US 12,334,057 B2
	Method and system for visual context aware automatic speech recognition
Chayan Sarkar, Kolkata (IN); Pradip Pramanick, Kolkata (IN); and Ruchira Singh, Kolkata (IN)
Assigned to Tata Consultancy Services Limited, Mumbai (IN)
Filed by Tata Consultancy Services Limited, Mumbai (IN)
Filed on Jun. 13, 2023, as Appl. No. 18/333,983.
Claims priority of application No. 202221043394 (IN), filed on Jul. 28, 2022.
Prior Publication US 2024/0038224 A1, Feb. 1, 2024
Int. Cl. G10L 15/16 (2006.01); G10L 15/06 (2013.01)

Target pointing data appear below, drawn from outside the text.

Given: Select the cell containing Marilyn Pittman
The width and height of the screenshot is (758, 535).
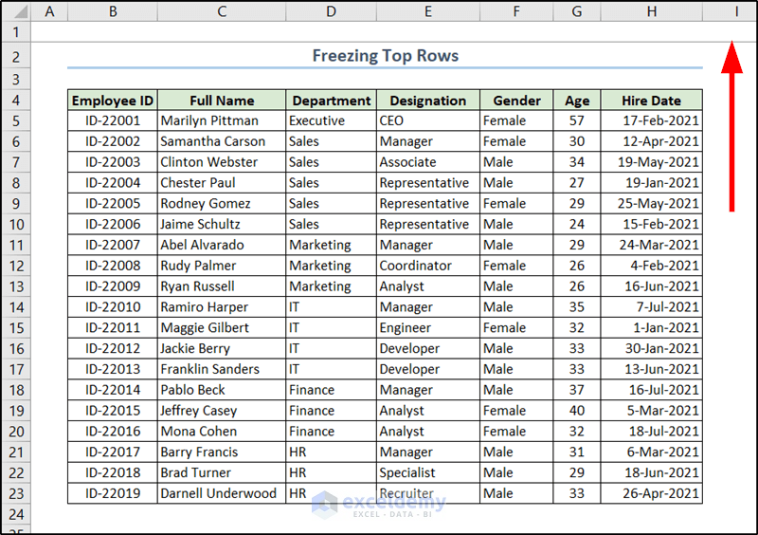Looking at the screenshot, I should 222,121.
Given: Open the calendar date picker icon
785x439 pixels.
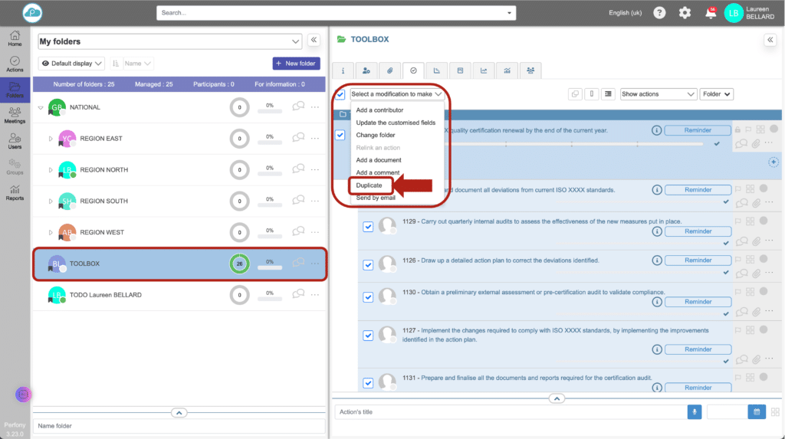Looking at the screenshot, I should pos(757,412).
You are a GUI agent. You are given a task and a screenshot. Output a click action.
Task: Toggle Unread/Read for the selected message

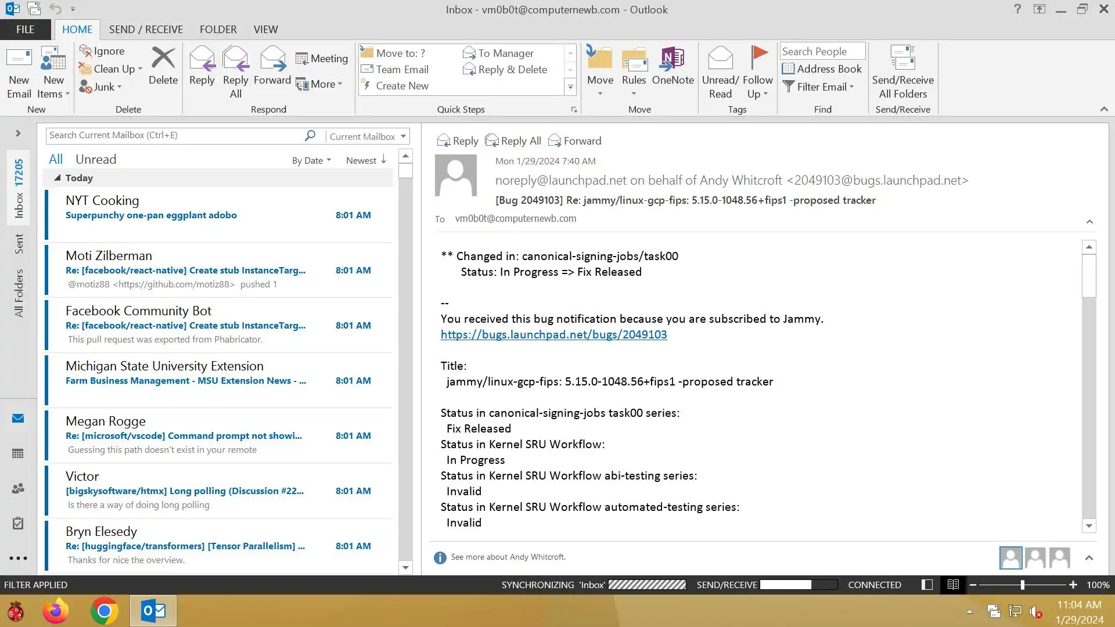point(720,59)
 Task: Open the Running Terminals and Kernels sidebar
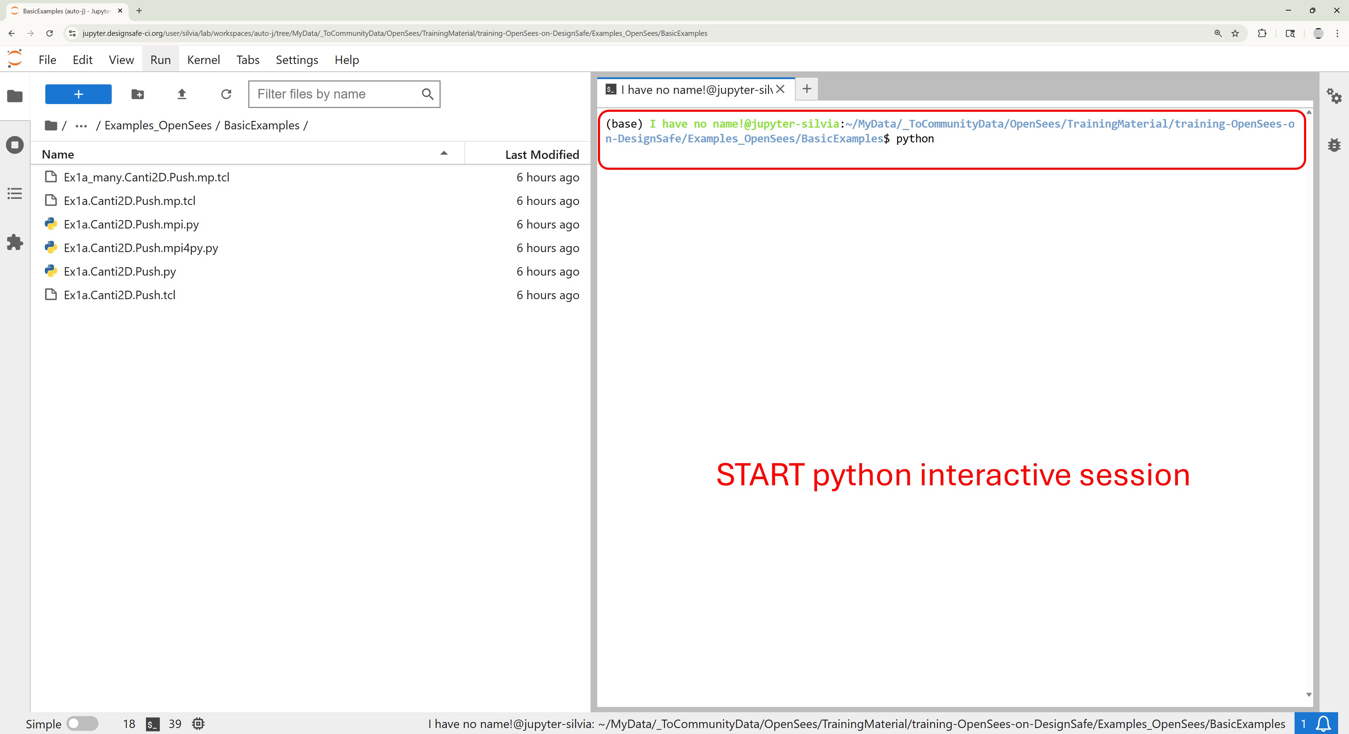pyautogui.click(x=15, y=145)
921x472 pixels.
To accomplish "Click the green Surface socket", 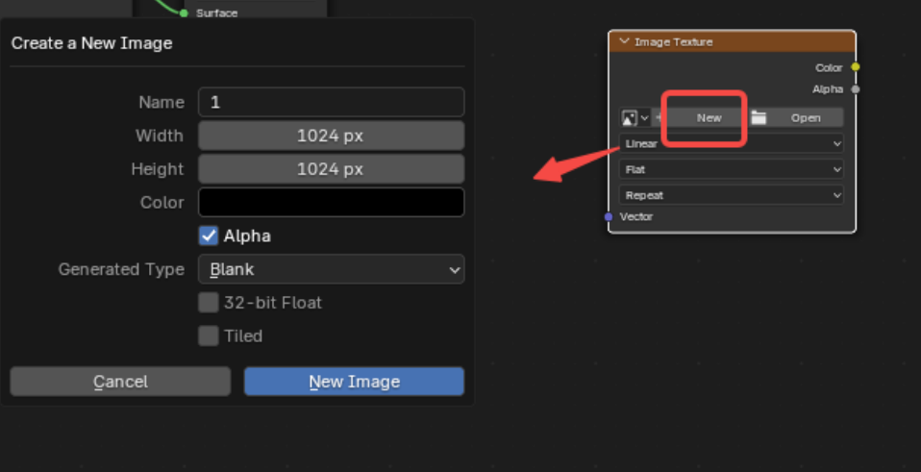I will click(184, 13).
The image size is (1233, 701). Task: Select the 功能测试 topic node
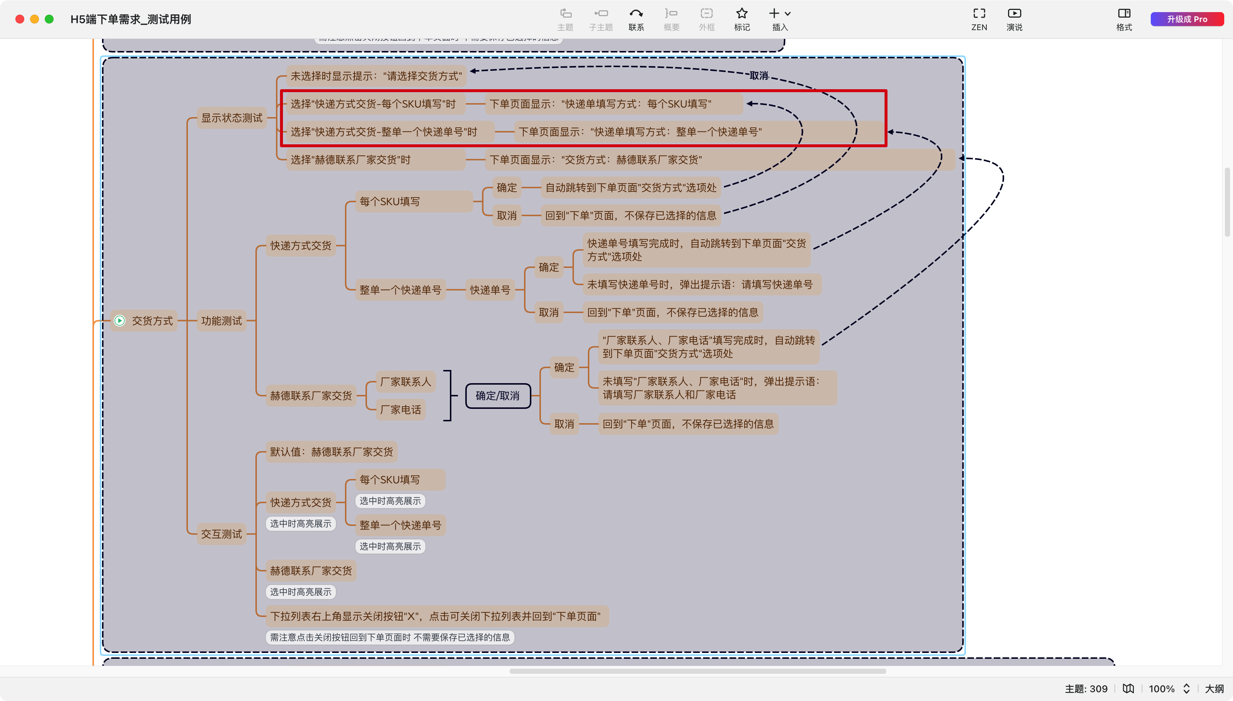coord(221,321)
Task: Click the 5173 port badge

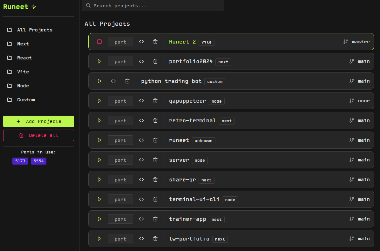Action: point(20,161)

CPC G10L 15/16 (2013.01) [G10L 15/063 (2013.01)]

9 Claims

1. A processor implemented method for automatic speech recognition, the method comprising:

triggering, by a robotic agent implemented via one or more hardware processors, capture of an ego-view image of an environment of the robotic agent on detecting a speech input;

detecting the ego-view image, one or more objects and associated text descriptions, by the robotic agent using a dense image captioning network;

processing and filtering, by the robotic agent, the text descriptions to explicitly label the text descriptions using a bias prediction network to generate a dynamic word vocabulary, wherein the dynamic word vocabulary providing a reduced space for a modified beam search decoding technique applied during generation of a final transcript for the speech input, wherein the dynamic word vocabulary comprises a list of biasing words having self-attributes and relational attributes associated with the one or more objects in the ego-view image;

dynamically compiling, by the robotic agent, the dynamic word vocabulary into a trie in accordance with movement of the robotic agent within the environment, wherein the trie provides a visual context for the input speech in accordance with the one or more objects detected in the ego-view image;

processing, by the robotic agent, the speech input in a plurality of time steps, using an acoustic model, to generate in each time-step a probability distribution sequence over a character vocabulary, and biasing using the dynamic word vocabulary in accordance with the speech input;

iteratively decoding, by the robotic agent, the probability distribution sequence generated in each time step into a transcript to eventually generate a final transcript using a modified beam search decoding technique, wherein the modified beam search decoding technique applies a modified sampling function, a contextual re-scoring function and a bias aware pruning function on the transcript generated in each iteration in accordance with the trie;

performing a task understanding, by the robotic agent, by processing the final transcript; and

performing a task planning, by the robotic agent, in accordance with the understood task.